The first pub we found on the square, The Castle Tavern, had a blackboard outside advertising an appealing menu of pub-grub, so we went in, grabbed a couple of menus, and made a quick decision. I went to the bar to order. Gill had her usual tipple, a half of dry cider, and I ordered a pint of Guinness. I admit this was a mistake. I could have ordered a half, but I like the feel of a pint glass in my hand. I like to know that following that first thirst-quenching swallow there will still be some beer left in the bottom of the glass and I won’t have to immediately turn around and queue up at the bar to order another. So I ordered a pint. Yes it was foolish, selfish even, but I didn’t realise that precious seconds would be ticking away while the barman slowly, slowly pulled that long, lingering, creamy draught.
“…and for lunch we’ll have…” I added, studying their menu.
“...Sorry, we’re not serving food”, came his dull response as he topped off the pint and placed it on the bar.
“But the blackboard outside…? It says lunches served 12 to 2, and it’s only five to, or at least it was when I came in.” It had taken so long to pull the Guinness that it was now two o’clock.

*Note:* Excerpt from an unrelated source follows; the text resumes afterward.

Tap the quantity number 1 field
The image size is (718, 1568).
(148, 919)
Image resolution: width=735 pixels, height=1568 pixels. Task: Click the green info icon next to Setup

“We’ve stopped serving food.” The dead pan statement had an ultimate finality about it that no rational advocacy would ever penetrate. “You could try the pub round the corner”, he said, “The Black Lion. They serve lunches ‘til two-thirty. Turn right outside and take the second on the right, it’s called Finkle Street.”
“Ok”, I said reluctantly, “Come on Gill, we’ll go round to the next pub.” However, as we started gathering up our things the barman called out “Oi! You haven’t paid for your drinks.”
I only ordered the drinks to go with the meal. I don’t want the drinks now. What I want now is the food. What I want now is to hot-foot it round to The Black Lion to make sure I can order lunch there before they stop serving too. Shall we do a runner? Perhaps I should pay for the drinks with a flourished note and leave with dignity, an air of distain for his petty-bourgeois niceties… and no change? Should I pay for the drinks and then pour them over the bar, or over the barman? No. I don’t want to spoil the holiday by causing a scene at the outset. Reluctantly, I pay for the drinks. And once they’re paid for my own petty-bourgeois tight-fisted nature demands that they have to be drunk, whether I like it or not – which I don’t.
There is something about having to drink a pint of beer quickly that takes away all the pleasure for me. I know the youthful binge-drinkers of today think nothing of pouring litres of lager down their necks at break-neck speed so that it never even touches the sides on the way down. I wonder why those pop-pubs don’t just sell the kids a plastic funnel at the bar and then pump the lager through the sprinkler system; it would save a lot of time. Binge drinking is not for me. I like to savour a pint. I like to take my time to fully enjoy the subtle flavours, to pay proper respect to the skill of the brewer and publican, and of course to spend less money of an evening. Drinking a pint of Guinness, one that you really don’t want, at breakneck speed, is a kind of purgatory. It’s like being forced to eat up every last scrap of your inedible school-dinner before being allowed out to play. ‘Why do I drink this stuff?’ I start asking myself. It tastes horrible. Have I been fooling myself that I like it all these years? I try to take larger gulps to get it down faster, but it won’t go and it makes me choke. It hangs in my mouth like a bitter poison. So I take smaller sips, but then the level in the glass won’t go down at all. It’s regenerating itself. It’s crawling up the inside of the glass as fast as I can I drink it down. This has become a battle of principle, man against beer. It’s been paid for and it’s going to be drunk, every last drop. Somehow I can’t help but remember that around the corner at The Black Lion their clock is ticking away those precious seconds.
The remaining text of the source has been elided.